No CENVAT Credit reversal required where Service tax is not paid due to non-receipt of consideration in case the assessee pays the service tax on receipt/collection basis under rule 6(1) of the service tax rules, 1994 as per the judgement of the Hon’ble tribunal in the case of Commissioner of Service Tax vs. Krishna Communication [(2013) 34 Taxmann.com].
Facts:

The Assessee is engaged in providing taxable services in the category of Advertising services. The Assessee has availed CENVAT credit of input services on which service tax liability was paid and it was not utilised for providing output services. Assessee was unable to collect some amount from service recipient to whom he rendered services and he written off the amount as bad debts. The authorities alleged that the assessee is required to reverse the CENVAT credit of those input services which is proportionate to the consideration not received.

Held :

The Hon’ble Tribunal has held that CENVAT credit is not required to be reversed where the assessee provided taxable service but did not discharge service tax due to non-recovery of consideration and observed as under:

(i)                  The input services have been taken correctly and have been used in providing output services. The output services are liable for the payment of service tax. As per rule 6 of the service tax rules, 1994, service tax is payable when the payment towards taxable services are received. No tax is to payable on that part of the amount which is not received. There is no provision in the CENVAT credit rules, 2004 to deny the proportional credit on the inputs which were used in providing the output service on which recovery is pending.

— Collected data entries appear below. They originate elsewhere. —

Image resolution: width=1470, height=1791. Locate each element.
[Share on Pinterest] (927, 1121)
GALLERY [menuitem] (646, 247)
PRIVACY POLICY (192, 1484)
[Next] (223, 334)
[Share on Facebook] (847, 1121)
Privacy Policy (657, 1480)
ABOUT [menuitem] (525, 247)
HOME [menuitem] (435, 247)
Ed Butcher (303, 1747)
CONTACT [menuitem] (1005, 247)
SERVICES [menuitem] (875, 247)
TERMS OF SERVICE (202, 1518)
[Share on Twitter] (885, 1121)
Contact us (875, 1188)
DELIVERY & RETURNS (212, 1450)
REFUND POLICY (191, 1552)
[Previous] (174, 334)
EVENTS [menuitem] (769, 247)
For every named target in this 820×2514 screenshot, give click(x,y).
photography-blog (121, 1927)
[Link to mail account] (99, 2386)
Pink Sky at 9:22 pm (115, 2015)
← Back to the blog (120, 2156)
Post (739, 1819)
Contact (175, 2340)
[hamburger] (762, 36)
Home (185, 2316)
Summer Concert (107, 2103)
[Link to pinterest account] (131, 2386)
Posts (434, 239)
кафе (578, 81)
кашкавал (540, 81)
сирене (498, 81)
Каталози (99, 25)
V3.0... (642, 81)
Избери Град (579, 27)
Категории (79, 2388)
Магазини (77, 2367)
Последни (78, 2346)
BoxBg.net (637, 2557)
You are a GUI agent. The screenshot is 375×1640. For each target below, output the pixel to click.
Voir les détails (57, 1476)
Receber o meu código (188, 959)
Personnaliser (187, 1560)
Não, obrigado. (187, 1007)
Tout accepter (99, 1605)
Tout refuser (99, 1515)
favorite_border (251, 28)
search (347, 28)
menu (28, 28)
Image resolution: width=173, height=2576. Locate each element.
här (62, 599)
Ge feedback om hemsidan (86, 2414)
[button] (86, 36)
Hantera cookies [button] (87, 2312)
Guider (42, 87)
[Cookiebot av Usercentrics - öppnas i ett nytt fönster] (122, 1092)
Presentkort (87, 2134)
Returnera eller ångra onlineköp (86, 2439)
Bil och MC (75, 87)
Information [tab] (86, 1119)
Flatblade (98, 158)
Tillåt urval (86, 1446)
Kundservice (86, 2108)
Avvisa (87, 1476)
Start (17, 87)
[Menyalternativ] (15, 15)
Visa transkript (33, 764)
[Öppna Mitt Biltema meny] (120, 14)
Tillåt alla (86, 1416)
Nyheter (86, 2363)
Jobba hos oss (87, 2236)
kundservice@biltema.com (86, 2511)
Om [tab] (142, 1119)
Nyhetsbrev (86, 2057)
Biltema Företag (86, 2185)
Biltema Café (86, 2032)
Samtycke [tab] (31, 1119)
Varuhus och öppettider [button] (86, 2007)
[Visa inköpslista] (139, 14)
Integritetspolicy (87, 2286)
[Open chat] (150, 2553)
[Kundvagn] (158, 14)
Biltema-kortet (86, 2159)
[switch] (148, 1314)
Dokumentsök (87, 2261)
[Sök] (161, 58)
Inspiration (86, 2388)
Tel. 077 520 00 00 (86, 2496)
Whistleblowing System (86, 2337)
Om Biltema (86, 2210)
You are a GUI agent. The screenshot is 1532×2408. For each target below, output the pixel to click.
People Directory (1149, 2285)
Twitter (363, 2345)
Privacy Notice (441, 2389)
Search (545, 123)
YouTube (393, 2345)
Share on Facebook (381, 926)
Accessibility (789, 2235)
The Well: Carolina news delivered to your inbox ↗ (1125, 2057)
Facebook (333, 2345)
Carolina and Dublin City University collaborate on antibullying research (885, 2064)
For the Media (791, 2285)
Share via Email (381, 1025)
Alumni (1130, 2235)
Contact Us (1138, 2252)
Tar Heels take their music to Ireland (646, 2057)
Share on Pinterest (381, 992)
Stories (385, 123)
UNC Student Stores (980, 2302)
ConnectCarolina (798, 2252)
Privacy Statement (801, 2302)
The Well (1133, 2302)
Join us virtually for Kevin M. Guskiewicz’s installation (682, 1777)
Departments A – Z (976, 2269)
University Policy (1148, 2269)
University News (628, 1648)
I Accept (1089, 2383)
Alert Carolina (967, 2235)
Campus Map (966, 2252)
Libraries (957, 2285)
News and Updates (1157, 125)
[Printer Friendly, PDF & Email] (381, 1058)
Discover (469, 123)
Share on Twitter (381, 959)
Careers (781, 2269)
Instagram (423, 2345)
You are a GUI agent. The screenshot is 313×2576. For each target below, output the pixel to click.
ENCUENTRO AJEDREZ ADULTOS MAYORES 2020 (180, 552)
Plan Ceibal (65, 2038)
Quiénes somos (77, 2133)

(ii)                The adjudicating authority has held that when service tax was not realised, the output service has not suffered any service tax. Hence the credit availed would fall under the category of wrongly utilised credit and Rule 14 of the CENVAT credit rules would apply.

In the regards, Hon’ble tribunal observed that the credit of input services availed is utilised in providing taxable output services. Rule 14 does not envisage recovery of credit in situations where service tax recovery was pending and later written off as bad debts.

Further it was observed that it is not possible to identify bad debt with any particular invoice on which the recovery was pending. There is no one-to-one connection in availing and utilising the credit. Hence there is no merit in the allegation that input credit has been wrongly utilised.

Thus, the Hon’ble tribunal held that proportional credit on the amount of the bad debts written off by the assessee is not liable to be reversed. Since credit availment and utilisation is not wrong hence no penalty is imposable.